N-STUDENT LEARNING: AN APPROACH TO MODEL UNCERTAINTY AND COMBAT OVERFITTING

Abstract

This work presents N-Student Learning, a pseudo-label based multi-network training setup that can be applied to nearly any supervised learning architecture in order to help combat the problem of overfitting and control the way in which a network models uncertainty in the data. The effectiveness of N-Student Learning relies on the idea that a network's predictions on unseen data are largely independent of any instance-dependent noise in the labels. In N-Student Learning, each student network is assigned a subset of the training dataset such that no data point is in every student's training subset.
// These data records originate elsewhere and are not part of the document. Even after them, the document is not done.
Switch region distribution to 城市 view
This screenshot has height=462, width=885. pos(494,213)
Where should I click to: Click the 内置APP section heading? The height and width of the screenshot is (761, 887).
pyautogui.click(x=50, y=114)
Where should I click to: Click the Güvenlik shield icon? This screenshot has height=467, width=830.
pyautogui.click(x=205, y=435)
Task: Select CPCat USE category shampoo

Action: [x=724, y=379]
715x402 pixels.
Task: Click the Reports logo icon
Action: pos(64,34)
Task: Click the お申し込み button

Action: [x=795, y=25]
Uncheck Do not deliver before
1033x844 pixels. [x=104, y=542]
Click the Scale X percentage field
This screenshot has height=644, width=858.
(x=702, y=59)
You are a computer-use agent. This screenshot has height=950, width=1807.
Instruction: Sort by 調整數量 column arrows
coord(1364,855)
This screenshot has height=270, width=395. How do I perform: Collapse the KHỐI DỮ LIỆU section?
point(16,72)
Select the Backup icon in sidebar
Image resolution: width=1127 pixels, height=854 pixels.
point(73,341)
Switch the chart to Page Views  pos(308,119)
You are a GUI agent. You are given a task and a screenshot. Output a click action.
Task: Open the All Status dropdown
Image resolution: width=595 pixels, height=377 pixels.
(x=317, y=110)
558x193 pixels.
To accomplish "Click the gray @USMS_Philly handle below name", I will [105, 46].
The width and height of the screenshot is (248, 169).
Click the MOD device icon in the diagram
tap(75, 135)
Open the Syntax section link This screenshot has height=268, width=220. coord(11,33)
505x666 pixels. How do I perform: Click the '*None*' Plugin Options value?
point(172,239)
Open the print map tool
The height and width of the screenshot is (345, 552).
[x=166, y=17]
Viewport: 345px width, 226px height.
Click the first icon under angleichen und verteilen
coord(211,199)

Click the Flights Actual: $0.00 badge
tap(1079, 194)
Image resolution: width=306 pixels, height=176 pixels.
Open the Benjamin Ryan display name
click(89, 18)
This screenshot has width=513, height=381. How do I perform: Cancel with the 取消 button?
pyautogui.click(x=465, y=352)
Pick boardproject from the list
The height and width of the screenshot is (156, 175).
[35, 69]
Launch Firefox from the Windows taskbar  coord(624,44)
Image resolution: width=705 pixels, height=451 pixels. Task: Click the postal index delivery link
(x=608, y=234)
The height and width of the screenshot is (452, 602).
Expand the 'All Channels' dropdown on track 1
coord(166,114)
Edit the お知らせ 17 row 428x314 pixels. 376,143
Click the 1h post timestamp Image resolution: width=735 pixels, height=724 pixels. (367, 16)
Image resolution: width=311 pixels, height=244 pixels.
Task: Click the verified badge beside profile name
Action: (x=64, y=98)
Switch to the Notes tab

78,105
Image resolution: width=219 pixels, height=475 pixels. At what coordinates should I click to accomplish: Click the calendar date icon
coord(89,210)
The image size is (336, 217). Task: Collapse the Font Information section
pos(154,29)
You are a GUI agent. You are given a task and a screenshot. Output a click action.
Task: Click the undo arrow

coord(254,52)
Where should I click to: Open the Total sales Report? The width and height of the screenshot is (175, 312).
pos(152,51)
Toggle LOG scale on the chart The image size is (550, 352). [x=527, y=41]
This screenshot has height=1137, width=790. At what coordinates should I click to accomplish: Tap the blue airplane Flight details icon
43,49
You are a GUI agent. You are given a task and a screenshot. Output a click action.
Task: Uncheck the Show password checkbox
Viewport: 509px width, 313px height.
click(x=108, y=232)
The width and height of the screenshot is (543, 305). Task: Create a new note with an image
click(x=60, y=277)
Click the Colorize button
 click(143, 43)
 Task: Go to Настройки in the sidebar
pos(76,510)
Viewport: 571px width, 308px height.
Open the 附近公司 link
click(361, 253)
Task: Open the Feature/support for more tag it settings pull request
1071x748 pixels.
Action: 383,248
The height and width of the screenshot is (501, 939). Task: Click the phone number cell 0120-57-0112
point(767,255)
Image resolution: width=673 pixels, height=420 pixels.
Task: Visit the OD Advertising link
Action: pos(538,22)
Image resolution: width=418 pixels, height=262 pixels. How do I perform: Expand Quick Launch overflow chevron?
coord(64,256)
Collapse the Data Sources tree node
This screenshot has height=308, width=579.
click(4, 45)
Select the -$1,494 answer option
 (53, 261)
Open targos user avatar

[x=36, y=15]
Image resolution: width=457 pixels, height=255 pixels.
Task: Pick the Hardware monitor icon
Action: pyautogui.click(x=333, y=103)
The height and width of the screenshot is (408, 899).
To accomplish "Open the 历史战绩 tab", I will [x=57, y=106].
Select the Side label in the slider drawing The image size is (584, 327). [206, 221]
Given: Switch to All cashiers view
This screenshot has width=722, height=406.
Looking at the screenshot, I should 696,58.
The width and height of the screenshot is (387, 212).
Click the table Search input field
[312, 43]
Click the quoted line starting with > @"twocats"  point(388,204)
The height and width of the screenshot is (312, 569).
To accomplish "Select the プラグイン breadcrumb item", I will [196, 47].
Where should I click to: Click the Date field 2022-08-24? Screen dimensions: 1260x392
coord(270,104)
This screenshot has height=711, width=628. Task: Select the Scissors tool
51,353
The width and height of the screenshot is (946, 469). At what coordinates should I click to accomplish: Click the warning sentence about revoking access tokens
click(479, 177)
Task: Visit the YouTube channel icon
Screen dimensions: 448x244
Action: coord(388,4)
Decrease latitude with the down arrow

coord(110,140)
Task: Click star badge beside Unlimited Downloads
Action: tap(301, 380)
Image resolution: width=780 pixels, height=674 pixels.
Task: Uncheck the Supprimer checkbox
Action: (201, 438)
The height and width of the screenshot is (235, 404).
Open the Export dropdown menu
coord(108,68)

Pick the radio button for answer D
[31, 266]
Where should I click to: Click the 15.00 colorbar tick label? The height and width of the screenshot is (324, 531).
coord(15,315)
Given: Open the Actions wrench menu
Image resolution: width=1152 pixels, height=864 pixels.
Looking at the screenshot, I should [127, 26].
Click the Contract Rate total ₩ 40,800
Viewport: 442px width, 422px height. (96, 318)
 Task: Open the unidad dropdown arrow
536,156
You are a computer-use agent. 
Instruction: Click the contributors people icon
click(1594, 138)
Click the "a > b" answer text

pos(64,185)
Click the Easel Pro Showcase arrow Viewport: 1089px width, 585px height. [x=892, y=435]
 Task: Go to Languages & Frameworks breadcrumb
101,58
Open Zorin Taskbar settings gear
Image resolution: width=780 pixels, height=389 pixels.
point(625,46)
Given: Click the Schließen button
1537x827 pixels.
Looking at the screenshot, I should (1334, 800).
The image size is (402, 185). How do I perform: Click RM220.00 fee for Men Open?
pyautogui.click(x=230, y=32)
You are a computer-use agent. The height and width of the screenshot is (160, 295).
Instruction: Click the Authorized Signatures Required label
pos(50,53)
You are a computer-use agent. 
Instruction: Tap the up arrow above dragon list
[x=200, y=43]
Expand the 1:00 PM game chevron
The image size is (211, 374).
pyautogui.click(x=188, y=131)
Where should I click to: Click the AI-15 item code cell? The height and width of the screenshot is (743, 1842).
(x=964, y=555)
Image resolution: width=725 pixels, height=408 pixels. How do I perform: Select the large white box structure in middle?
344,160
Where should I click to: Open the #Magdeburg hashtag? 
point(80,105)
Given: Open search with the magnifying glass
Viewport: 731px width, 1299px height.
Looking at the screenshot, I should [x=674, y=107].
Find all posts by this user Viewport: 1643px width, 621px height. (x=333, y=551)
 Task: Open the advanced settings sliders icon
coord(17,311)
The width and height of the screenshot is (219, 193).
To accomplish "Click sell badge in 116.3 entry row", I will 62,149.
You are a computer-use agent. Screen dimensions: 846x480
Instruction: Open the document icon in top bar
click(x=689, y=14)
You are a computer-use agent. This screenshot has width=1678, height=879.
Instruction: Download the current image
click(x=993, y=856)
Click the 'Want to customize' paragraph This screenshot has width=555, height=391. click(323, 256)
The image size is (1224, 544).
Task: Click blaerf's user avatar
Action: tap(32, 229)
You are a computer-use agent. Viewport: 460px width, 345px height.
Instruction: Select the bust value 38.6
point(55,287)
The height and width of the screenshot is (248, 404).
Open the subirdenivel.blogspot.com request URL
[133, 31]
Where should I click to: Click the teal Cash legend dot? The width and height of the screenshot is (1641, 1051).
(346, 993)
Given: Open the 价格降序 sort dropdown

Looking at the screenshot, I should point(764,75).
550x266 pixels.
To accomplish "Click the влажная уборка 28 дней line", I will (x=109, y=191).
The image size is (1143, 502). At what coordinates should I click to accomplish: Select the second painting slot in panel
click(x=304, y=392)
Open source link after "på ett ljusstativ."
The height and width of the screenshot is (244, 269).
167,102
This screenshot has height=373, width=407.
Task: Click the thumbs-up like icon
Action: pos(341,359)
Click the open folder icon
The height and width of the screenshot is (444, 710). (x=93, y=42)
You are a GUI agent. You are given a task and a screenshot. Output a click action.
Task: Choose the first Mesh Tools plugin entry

Unbiased pseudo-labels can thus be generated for every data point in the training set by taking the predictions of appropriate student networks. Training on these unbiased pseudo-labels minimizes the extent to which each network overfits to instance-dependent noise in the data. Furthermore, based on prior knowledge of the domain, we can control how the networks learn to model uncertainty that is present in the dataset by adjusting the way that pseudolabels are generated. While this method is largely inspired by the general problem of overfitting, a natural application is found in the problem of classification with noisy labels -a domain where overfitting is a significant concern. After developing intuition through a toy classification task, we proceed to demonstrate that N-Student Learning performs favorably on benchmark datasets when compared to state-of-the-art methods in the problem of classification with noisy labels.

1. INTRODUCTION

Overfitting is a fundamental problem in supervised classification in which a model learns properties of the training data that do not generalize to unseen data. If samples from the input space contain information that is not relevant to the task, the model may overfit by learning to use these irrelevant details for predictive purposes. Overfitting may also occur as a result of noise in the label space, in which the label provided in the dataset does not match the expected output of the model given the corresponding input. Overfitting due to label noise in its various forms will be a primary focus of this paper. In this paper, we introduce N-Student Learning, a pseudo-label based multi-network training setup which mitigates overfitting to noise in the labels. The idea is to relabel the dataset by taking the predictions of networks that have never seen the data. We do this by training multiple networks on different subsets of the data so that the pseudo-labels that they generate on their respective unseen subsets will be clean of any instance-dependent noise. Training on these pseudo-labels results in networks that are less prone to overfitting. After introducing the architecture in section 2, we will discuss a few types of label noise that are commonly present in datasets. Using a toy classification problem in section 3, we show the effect of the N-Student Learning setup and demonstrate that the setup can be adapted to handle different kinds of noise. Following this, in section 4, we show that N-Student Learning performs favorably when compared to state-of-the-art methods on both artificially noisy and naturally noisy benchmark datasets.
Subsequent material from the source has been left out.